I tried to copy struct nft_hook in that regard which has the rcu_head
right after the list_heads. AIUI, both these types are "handles" to
carry the object around, having the actual payload follow them feels
more natural to me. If you prefer the "append new fields" approach, fine
with me though!

> 4) nft_netdev_event() is missing a break; I think it is an overlook?
> 
> diff --git a/net/netfilter/nft_chain_filter.c b/net/netfilter/nft_chain_filter.c
> index 783e4b5ef3e0..bac5aa8970a4 100644
> --- a/net/netfilter/nft_chain_filter.c
> +++ b/net/netfilter/nft_chain_filter.c
> @@ -332,9 +332,8 @@ static void nft_netdev_event(unsigned long event, struct net_device *dev,
>                 if (!(basechain->chain.table->flags & NFT_TABLE_F_DORMANT))
>                         nf_unregister_net_hook(dev_net(dev), ops);
> 
> -               list_del_rcu(&hook->list);
> -               kfree_rcu(hook, rcu);
> -               break;    <------------------------- this is gone!
> +               list_del_rcu(&ops->list);
> +               kfree_rcu(ops, rcu);
>         }
>  }
> 
> but I can still see break; in the flowtable event handler.
> 
> So nft_netdev_event() shows no break;
> But nft_flowtable_event() still has a break;

I recall being undecided about this. A relevant difference between
netdev chains and flowtables is that a device may have multiple netdev
chain hooks but only a single flowtable one[1]. This might have confused
me, because the break above effectively means "stop searching for a
matching hook in this chain if one was found for the given interface
already". Since neither chains nor flowtables allow for overlapping
hooks (e.g. { eth1*, eth11 }), a given device matches at most a single
hook.
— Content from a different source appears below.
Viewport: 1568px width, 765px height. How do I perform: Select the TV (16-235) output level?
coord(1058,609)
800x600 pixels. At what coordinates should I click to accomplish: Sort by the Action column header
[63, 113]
I'll adjust the series to keep this break, then. Thanks!

> == Support wildcard netdev hook specs
> 
> Nitpick: the err_ops_alloc: tag takes me to nft_netdev_hook_free(hook);
> maybe better rename it to err_hook_free: ? Because currently
> err_ops_alloc takes me to nft_netdev_hook_free(hook);
> 
> @@ -2323,7 +2323,7 @@ static struct nft_hook *nft_netdev_hook_alloc(struct net *net,
> 
>         err = nla_strscpy(hook->ifname, attr, IFNAMSIZ);
>         if (err < 0)
> -               goto err_hook_dev;
> +               goto err_ops_alloc;
> 
> but takes you to free the hook:
> 
> -err_hook_dev:
> -       kfree(hook);
> +err_ops_alloc:
> +       nft_netdev_hook_free(hook);

Oh yes, this is a mess. Also, the err_hook_alloc tag is pointless as it
leads to an immediate return.

> == netfilter: nf_tables: Add "notications" <-- typo: "notifications"
> 
> I suggest you add a new NFNLGRP_NFT_DEV group for these notifications,
> so NFNLGRP_NFTABLES is only used for control plane updates via
> nfnetlink API. In this case, these events are triggered by rtnetlink
> when a new device is registered and it matches the existing an
> existing device if I understood the rationale.
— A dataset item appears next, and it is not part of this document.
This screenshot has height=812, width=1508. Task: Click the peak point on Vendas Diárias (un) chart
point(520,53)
Yes, MSG_NEWDEV and MSG_DELDEV are triggered if a new device matches a
hook or if a hooked device is removed (or renamed, so the hook won't
match anymore).

Having a distinct NFNLGRP for them requires a new 'nft monitor' mode,
right? So we can't have a single monitor process for ruleset changes and
these device events. Should not be a problem, though.

Thanks, Phil

[1] nft_register_flowtable_net_hooks() searches for a matching hook in
    other flowtables of the same table.